Los jinetes se acercaban a galope tendido, y a su estela crecía una nube de polvo donde -detalle curioso- Morgennes vio volar algunos insectos; moscas, avispas o abejas, no hubiera sabido decirlo. Nunca antes había sido testigo de un fenómeno como aquel. Los infieles cabalgaban con aire decidido y sus rostros no revelaban ninguna emoción. Uno de ellos sostenía una lanza, que bajó mientras espoleaba a su caballo. Otros dos blandieron sus arcos y, de pie sobre los estribos, lanzaron una salva de flechas. Las primeras no alcanzaron a Morgennes, pero luego los disparos se hicieron más precisos. Las últimas se clavaron en su escudo, y el lancero se precipitó contra él.

La lanza golpeó a Morgennes con tal violencia que, tras rajar su escudo, lo proyectó cuatro varas hacia atrás. Un dolor vivísimo ascendió por su brazo izquierdo y se extendió por todo su cuerpo. La mano le empezó a temblar. Por suerte había caído sobre el cadáver de un obeso, y la grasa del hombre había amortiguado el impacto. Al ladearse en el último momento, Morgennes había evitado que lo ensartaran como un pollo.

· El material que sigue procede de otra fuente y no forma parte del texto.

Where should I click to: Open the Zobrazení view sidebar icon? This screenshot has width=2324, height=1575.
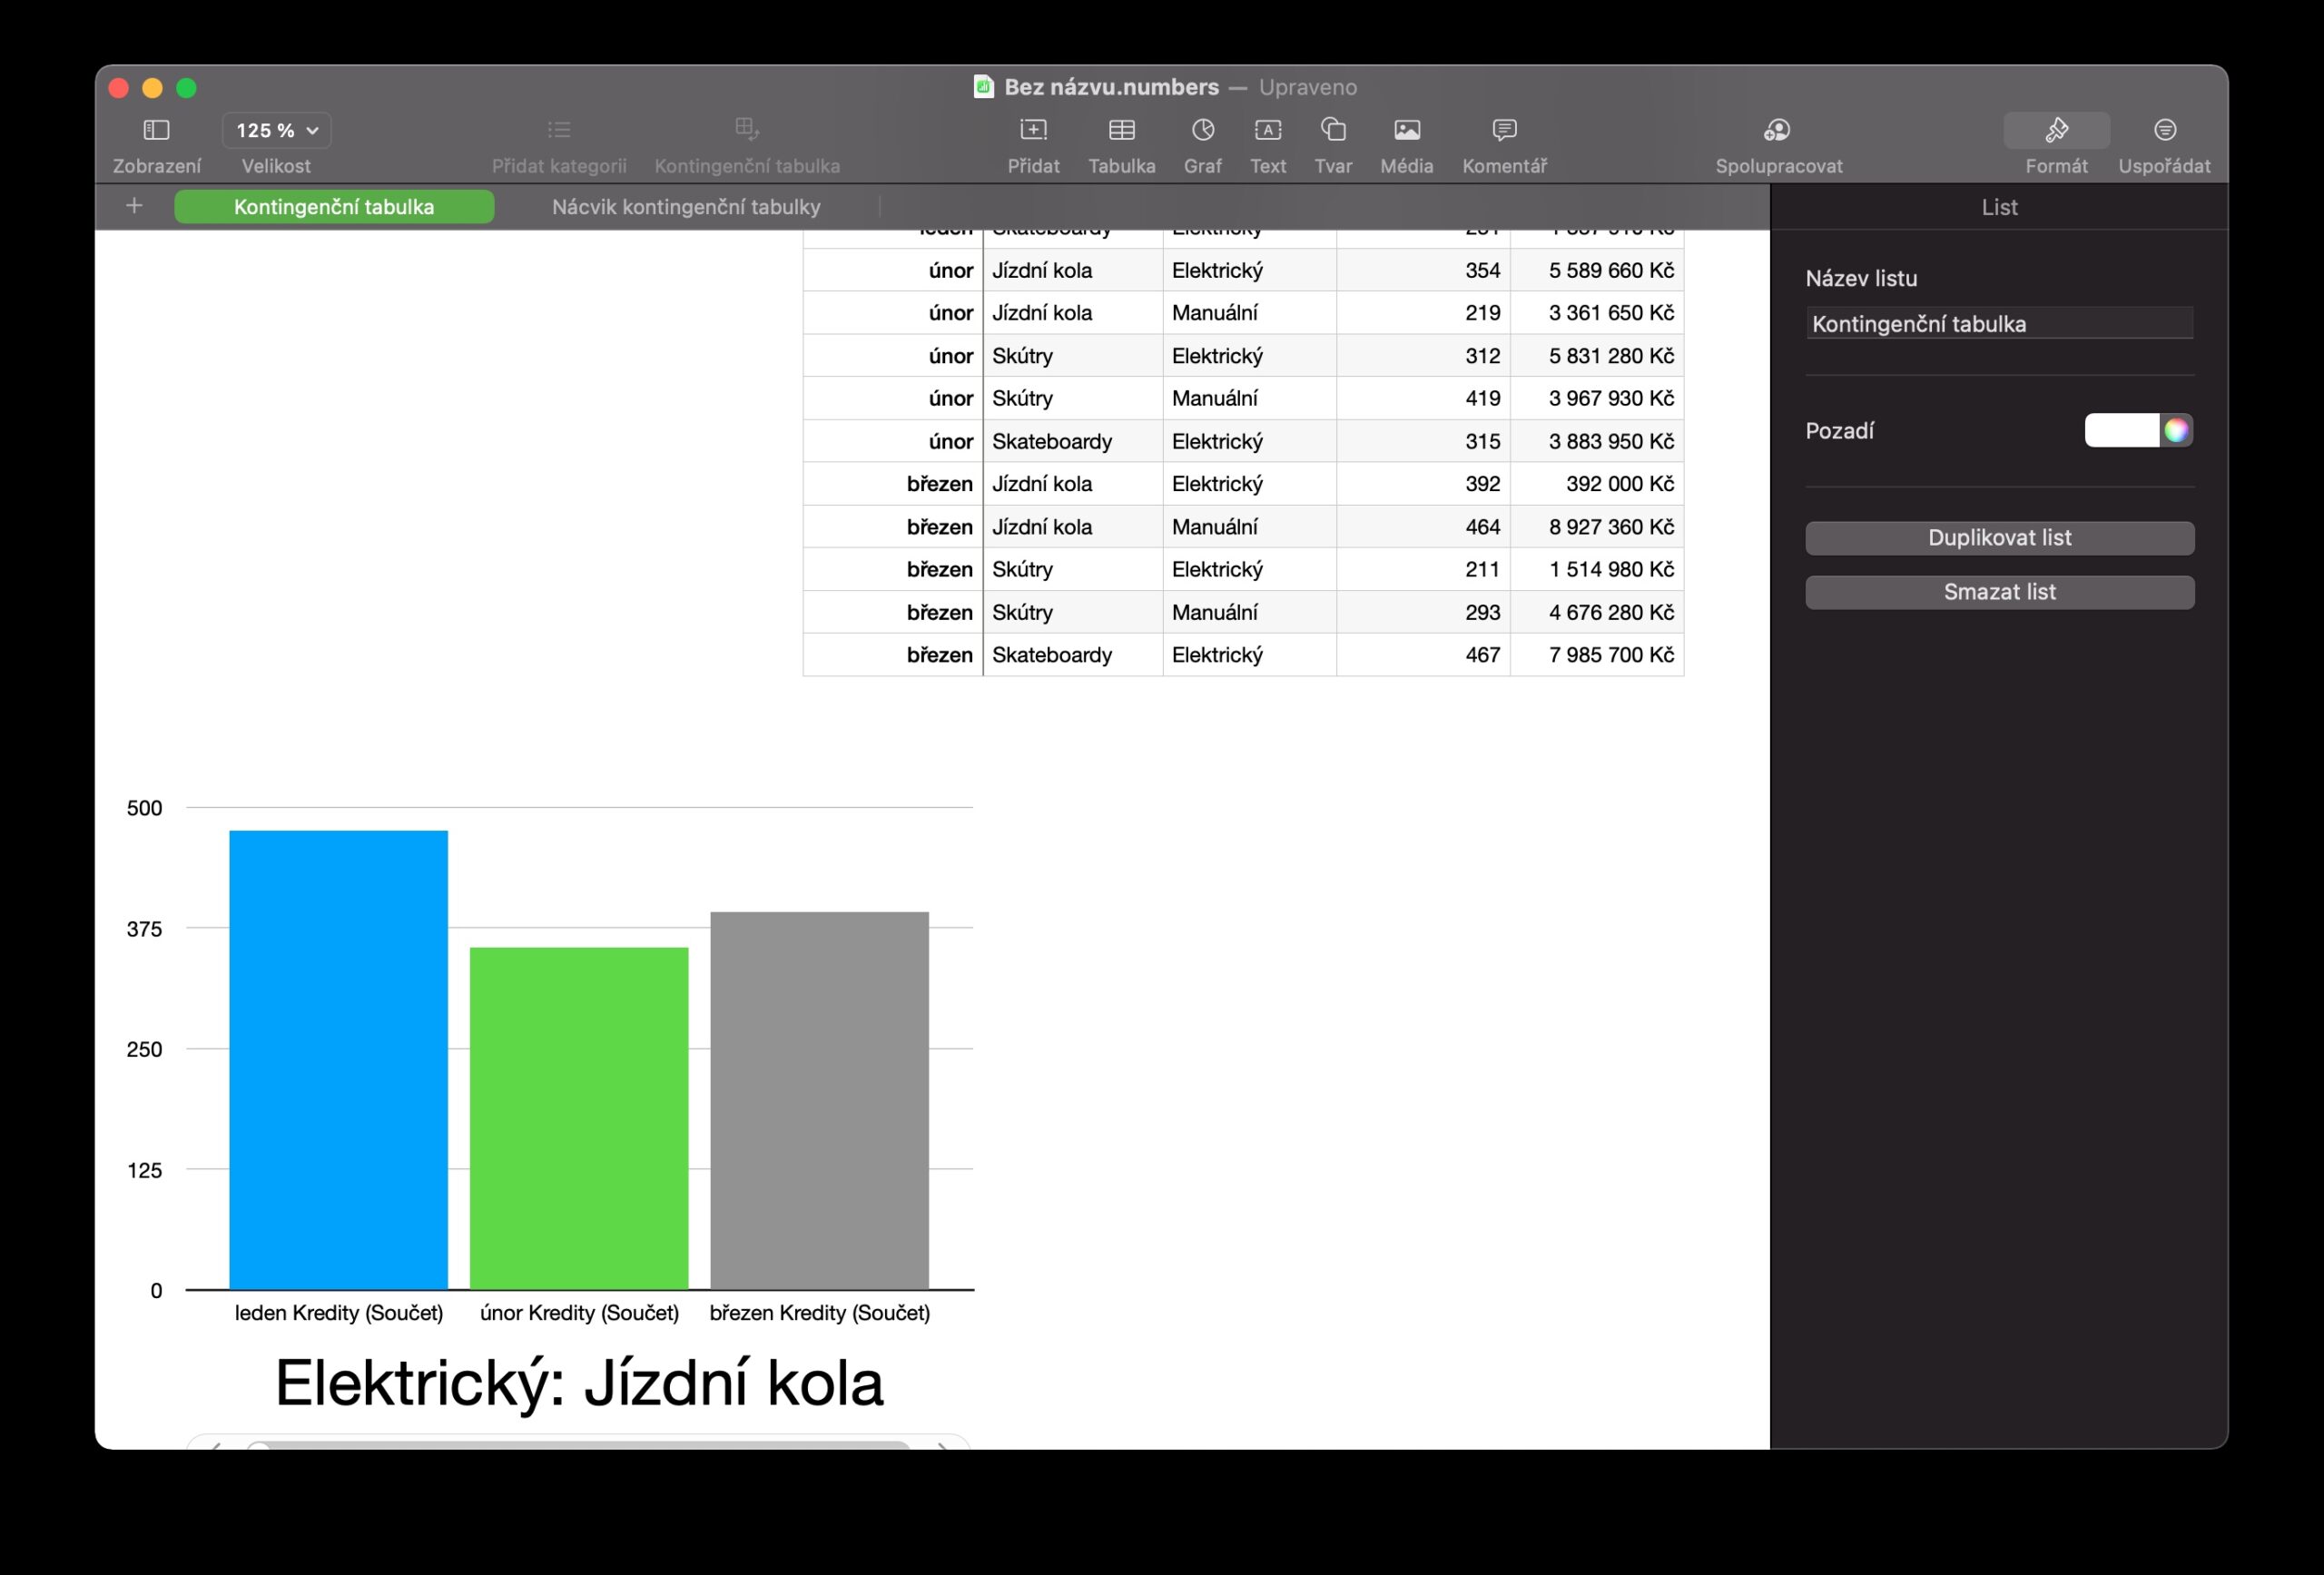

El caballero volvió a levantarse, sin aliento, y cogió la tarja del difunto. Los sarracenos ya volvían al asalto.

Los arqueros giraron en torno a él y lo acosaron a flechazos. Aunque Morgennes no dejaba de moverse, por más que cambiara de paso y de dirección y blandiera su pequeño escudo, los proyectiles pasaban zumbando tan cerca de su rostro que podía distinguir el penacho de plumas negras del extremo.

Pater noster, qui es in coelis, sanctificetur nomen tuum…

Morgennes empezó a entonar un padrenuestro, lamentando no haber aceptado el sacramento de la extremaunción, que se administraba a los guerreros antes del combate.

Los jinetes caracoleaban buscando el ángulo de ataque ideal. Morgennes, a pesar de su sufrimiento, conservaba aún suficiente fuerza y voluntad para combatir y hacerles pagar lo más cara posible su captura o su muerte.

– … adveniat regnum tuum… -prosiguió, persuadido de que su última hora estaba próxima.

A una señal del jinete que había cargado la primera vez, dos sarracenos se lanzaron contra él con el sable desenvainado. Las hojas brillaban a pesar de la ausencia de luz, y Morgennes retrocedió para mantenerlas en su campo de visión.

– … fiat voluntas tua sicut in coelo et in terra! -se apresuró a terminar, no queriendo morir sin haber acabado su oración.

El primero de los jinetes descargó un golpe que Morgennes paró sin dificultad con su escudo, y el segundo recibió un tajo que le cortó el brazo a la altura del codo en el mismo instante en que se disponía a golpear. Demasiado seguro de sí mismo, había subestimado a Morgennes y no había visto en él más que a un caballero que se acercaba ya a la vejez.